Philly Parking Authority drops demand that city schools repay $10.8M
(Philadelphia Tribune photo)
By Brian Saunders
PHILADELPHIA — The Philadelphia Parking Authority walked back its request for $10.8 million repayments from the School District of Philadelphia this week.
The Parking Authority annually splits its on-street parking revenue between the city and the school district, according to NBC-10 in Philadelphia, In 2020, the parking authority paid $14.4 million to the school district, $10.8 million of which was an “overpayment,” authority officials claimed.
“From the beginning, I made it clear that the Parking Authority was never going to take a single dollar back from our schools, at-large City Council member Helen Gym said. “Today’s concession by the PPA, a $10.8 million reversal, proves they egregiously overstepped and, once again, underestimated the power of our school communities.”
Gym said the PPA has instances of financial mismanagement and forced leadership changes, and surprises in its budget.
Philly Councilmember Gym wants answers on Parking Authority’s $11M demand from city schools
“The need for independent oversight has never been more evident, and today’s announcement does not change that fact.
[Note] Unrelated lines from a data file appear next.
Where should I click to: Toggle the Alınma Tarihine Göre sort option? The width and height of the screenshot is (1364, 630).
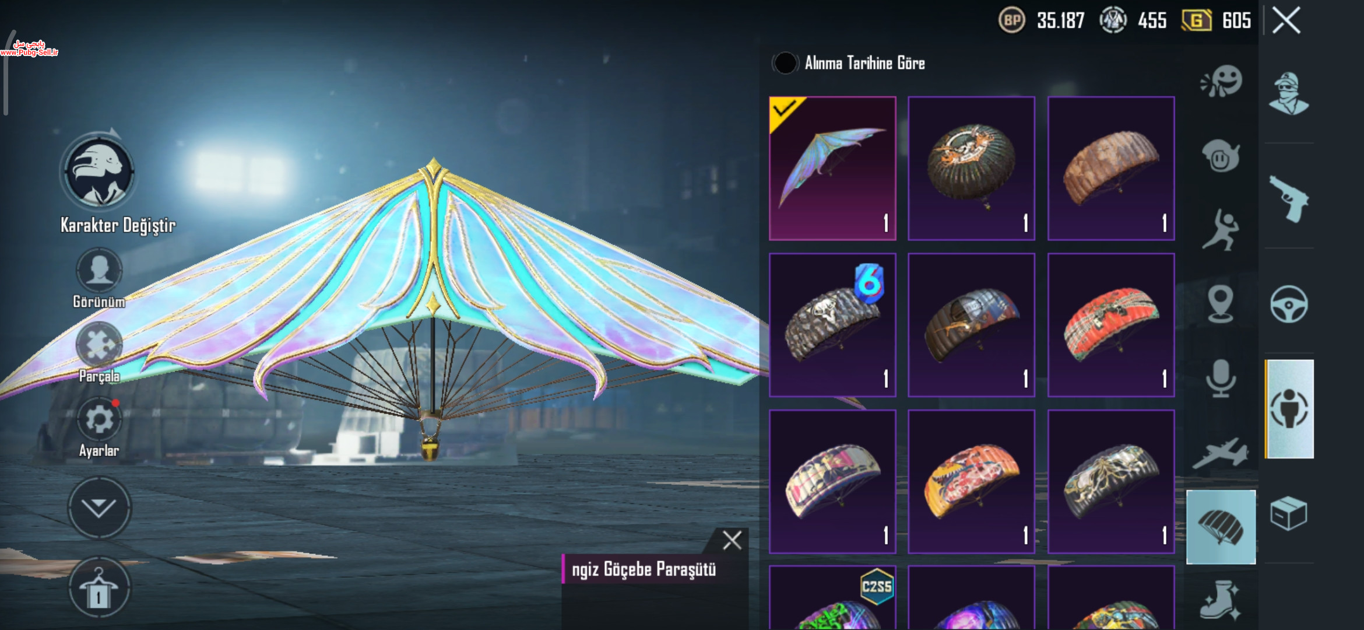coord(785,63)
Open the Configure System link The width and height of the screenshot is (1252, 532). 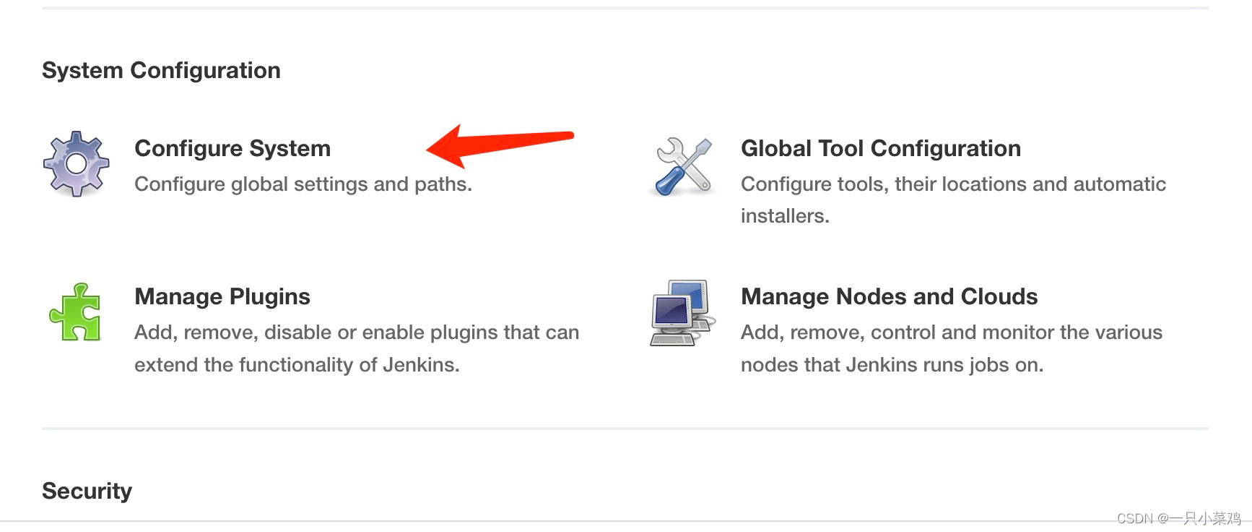click(x=232, y=148)
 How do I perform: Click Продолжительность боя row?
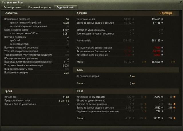point(37,101)
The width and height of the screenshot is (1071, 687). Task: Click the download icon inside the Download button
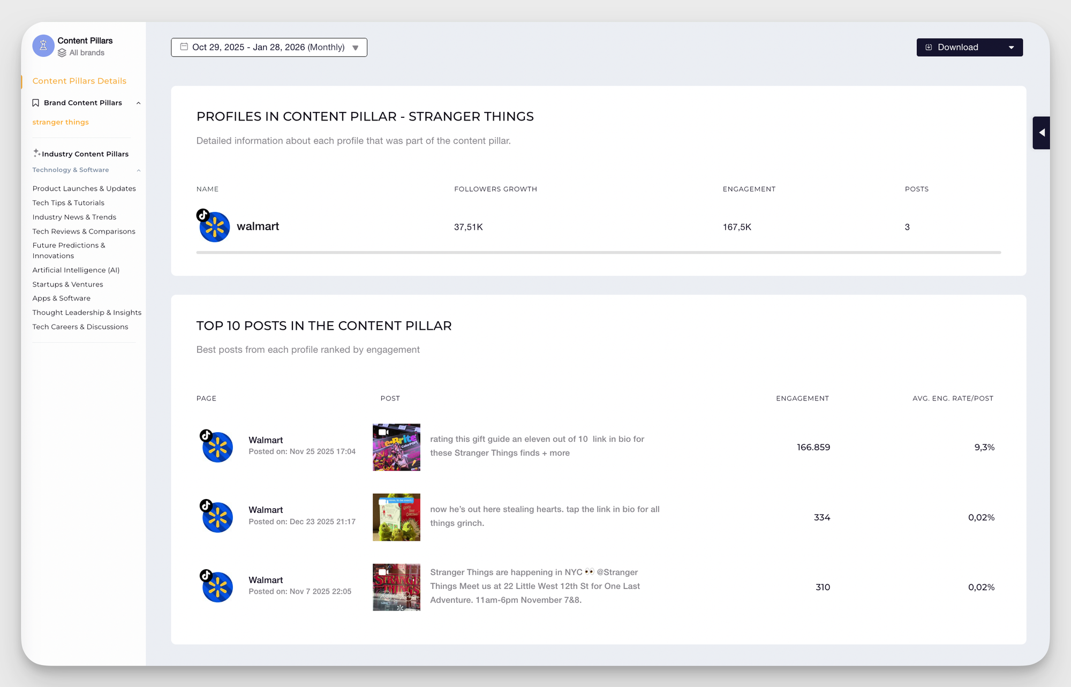[x=928, y=47]
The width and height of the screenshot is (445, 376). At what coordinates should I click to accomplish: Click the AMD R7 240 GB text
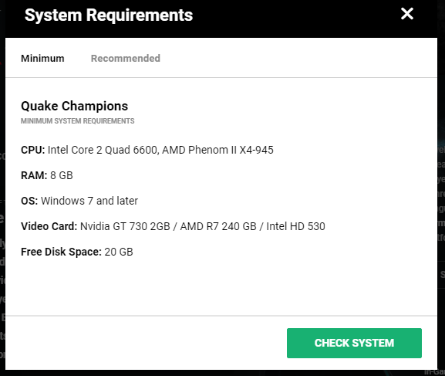(218, 226)
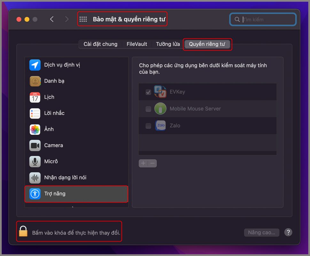Open the Lịch calendar icon in sidebar
The height and width of the screenshot is (256, 310).
point(35,97)
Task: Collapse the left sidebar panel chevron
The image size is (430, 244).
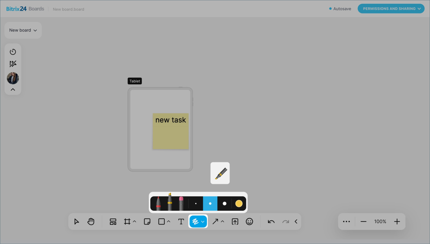Action: click(13, 89)
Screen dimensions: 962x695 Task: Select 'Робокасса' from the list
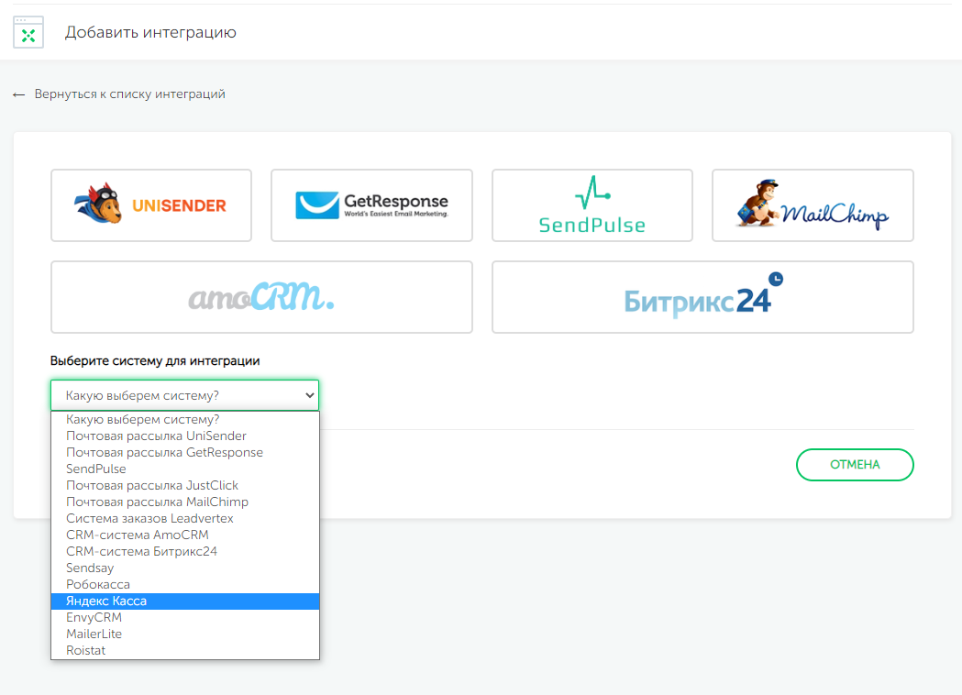coord(98,585)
I once again reiterate that the PPA cannot continue to be allowed to have final say over its own budget. The City of Philadelphia should sign off on the PPA’s budget.
“We must get to the bottom of how this request came to be and determine whether the School District is actually owed funds by the PPA.”
In February, Gym said she would be investigating PPA with an official hearing and will still be moving forward with that regardless of the backtrack from the parking authority.
City Council President Darrell Clarke said he was pleased that the parking authority and the city resolved their financial dispute.
“Every dollar or amount of revenue delivered to the School District should remain with the School District to deliver on its primary responsibility of educating every child in its schools. Whatever the nature of this dispute, the only thing that truly matters is educating our children and ensuring the District has the resources it needs to do so.”